Report on the Safety Aspects of the License Renewal Application for Arkansas Nuclear One, Unit 1
May 18, 2001
The Honorable Richard A. Meserve
U.S. Nuclear Regulatory Commission
Washington, D.C. 20555-0001
Dear Chairman Meserve:
SUBJECT: REPORT ON THE SAFETY ASPECTS OF THE LICENSE RENEWAL APPLICATION FOR ARKANSAS NUCLEAR ONE, UNIT 1
During the 482nd meeting of the Advisory Committee on Reactor Safeguards, May 10-11, 2001, we completed our review of Entergy Operations, Inc., application for license renewal of Arkansas Nuclear One, Unit 1 (ANO-1), and the related final Safety Evaluation Report (SER). Our review included two meetings with the staff and the applicant. We had the benefit of the documents referenced.
Conclusions and Recommendations
Entergy has properly identified the structures, systems, and components (SSCs) that are subject to aging management review consistent with the requirements of 10 CFR Part 54.
Aging mechanisms associated with passive, long-lived SSCs have been appropriately identified.
The programs instituted to manage aging-related degradation of the identified SSCs are appropriate and provide reasonable assurance that ANO-1 can be operated in accordance with its current licensing basis for the extended license term without undue risk to the health and safety of the public. The programs do not explicitly address the potential for circumferential cracking in control rod drive mechanism (CRDM) nozzle penetrations, such as has been observed at the Oconee Nuclear Plant, Unit 3. We expect that this current problem will be resolved and that the resolution will be incorporated into the current licensing basis and carried over into the license renewal period.
The staff has performed a comprehensive and thorough review of Entergy's application, and the open items identified in the January 2001 draft SER have been satisfactorily resolved.

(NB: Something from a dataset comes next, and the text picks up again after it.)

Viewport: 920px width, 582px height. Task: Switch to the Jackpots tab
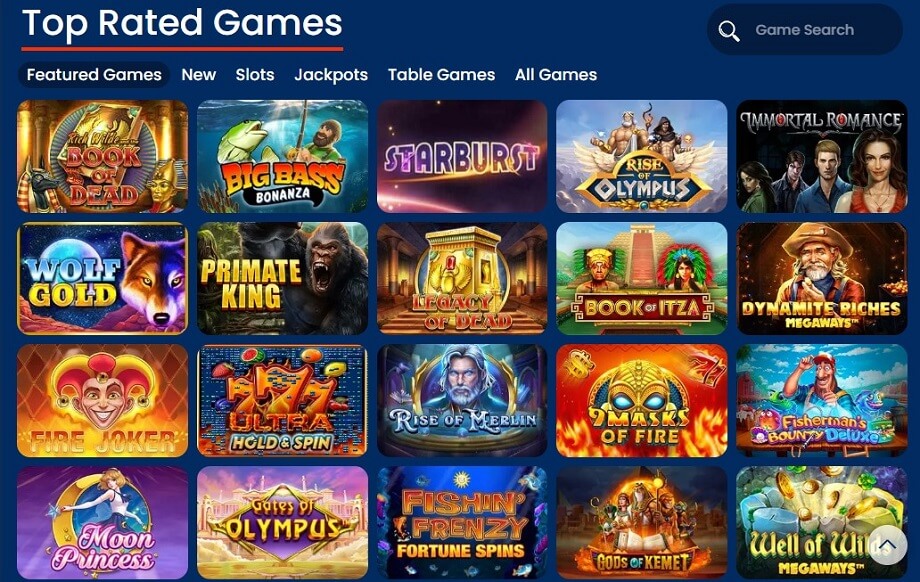click(x=331, y=75)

The staff should determine whether modification of the current guidance in NUREG-1801, "Generic Aging Lessons Learned (GALL) Report," is required to reflect the lessons learned from the ANO-1 application regarding aging management of small-bore piping and medium-voltage buried cable.
Background and Discussion
This report fulfills the requirement of 10 CFR 54.25 that the ACRS review and report on license renewal applications. Entergy requested renewal of the operating license for ANO-1 for a period of 20 years beyond the current license term, which expires on May 20, 2014. The final SER documents the results of the staff's review of information submitted by Entergy, including those commitments that were necessary to resolve open items identified by the staff in its January 2001 draft SER. The staff's review included verification of the completeness of the SSCs identified in the application, the validation of the integrated plant assessment process, the identification of the possible aging mechanisms associated with each passive long-lived component, and the adequacy of the aging management programs.
Our Subcommittee on Plant License Renewal met with the applicant and the staff on February 22, 2001, to review the SER with open items. The Subcommittee did not identify any issues to be addressed other than the six open items identified by the staff. This remarkably small number of open items is due, in large part, to the fact that the applicant implemented relevant lessons learned from the previous license renewal applications. In addition, the applicant structured the application using the standard application format and the guidance in Nuclear Energy Institute (NEI) Report 95-10, which facilitated the review. Because of the small number of open items and the scrutability of the application, we decided that there was no necessity to provide an interim report and have reviewed the SER on an accelerated basis.
The process implemented by the applicant to identify SSCs within the scope of the License Renewal Rule is effective. Reactor coolant system (RCS) components were identified using the generic Babcock & Wilcox Owners Group (BWOG) topical reports that address aging of RCS piping, pressurizer, reactor vessel, and reactor vessel internals. These topical reports, which have been approved by the staff, are applicable to ANO-1 and were used to support the license renewal application for Oconee. All other components in scope were determined on a plant-specific basis. At ANO-1, the safety-related SSCs included in the quality assurance program ("Q" list), as required by 10 CFR Part 50, Appendix B, are those that meet the definition of "safety related" in 10 CFR 54.4(a)(1). Furthermore, the majority of SSCs whose failure could prevent satisfactory accomplishment of any of the safety-related functions in 10 CFR 54.4(a)(1) are also classified as safety-related and included in the ANO-1 "Q" list. Therefore, the applicant was able to use the "Q" list to identify the bulk of the ANO-1 SSCs within the scope of the License Renewal Rule. This process has also resulted in the conservative inclusion of some SSCs that do not meet the criteria of 10 CFR 54.4(a)(2). We concur with the staff that the applicant has properly identified SSCs requiring an aging management review.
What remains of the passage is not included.